> Gezeigter Textauszug
○ ○ ○ ○ ○
Dieses schöpften die Emag-Entwickler nun Schritt für Schritt aus. So kamen zu der anfänglichen Drehbearbeitung schnell das Bohren, Nuten- und Zirkularfräsen, das Messen und schließlich das Wuchten. Die Kundschaft – mittlerweile überzeugt vom Konzept der VSC – zog mit und bestellte fleißig. Man traute den Salachern Sachverstand auch jenseits des Drehens zu.
○ ○ ○ ○ ○
> Gezeigte Daten
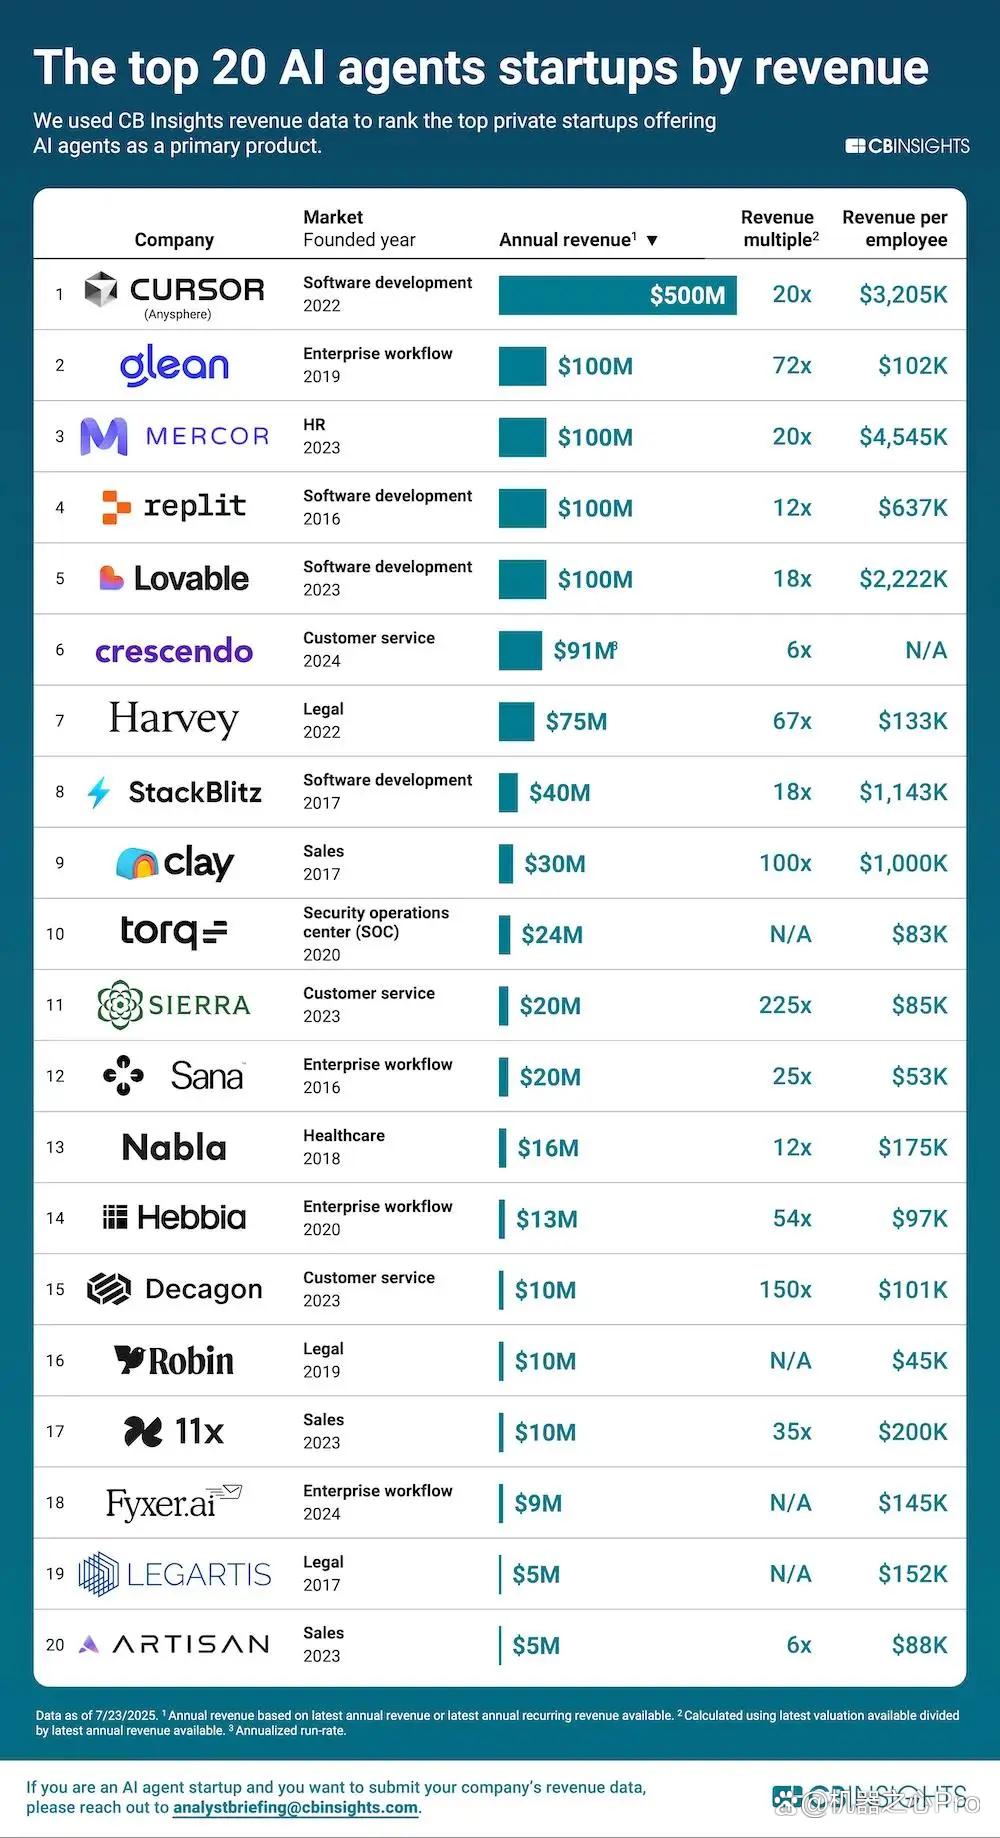
Task: Click the Glean $100M revenue bar
Action: 522,366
○ ○ ○ ○ ○
> Zu erledigen
A. Welche Bearbeitungen kamen laut dem Textauszug über die VSC zur anfänglichen Drehbearbeitung hinzu?
B. Entnimm dem Textauszug über die VSC wortgetreu die Passage, die bei den Worten „Dieses schöpften die“ beginnt, und höre nach „des Drehens zu.“ auf.
C. Stimmen diese Aussagen mit dem Textauszug über die VSC überein? Beantworte jede mit Ja oder Nein und zitiere die entscheidenden Worte.
(i) Die Kundschaft bestellte fleißig.
(ii) Am Anfang stand das Wuchten.
(iii) Man traute den Salachern nur beim Drehen Sachverstand zu.

> Erwartete Ergebnisse
A. Das Bohren, Nuten- und Zirkularfräsen, das Messen und schließlich das Wuchten.

B.
Dieses schöpften die Emag-Entwickler nun Schritt für Schritt aus. So kamen zu der anfänglichen Drehbearbeitung schnell das Bohren, Nuten- und Zirkularfräsen, das Messen und schließlich das Wuchten. Die Kundschaft – mittlerweile überzeugt vom Konzept der VSC – zog mit und bestellte fleißig. Man traute den Salachern Sachverstand auch jenseits des Drehens zu.

C.
(i) Ja: „zog mit und bestellte fleißig“
(ii) Nein: „schließlich das Wuchten“
(iii) Nein: „Sachverstand auch jenseits des Drehens“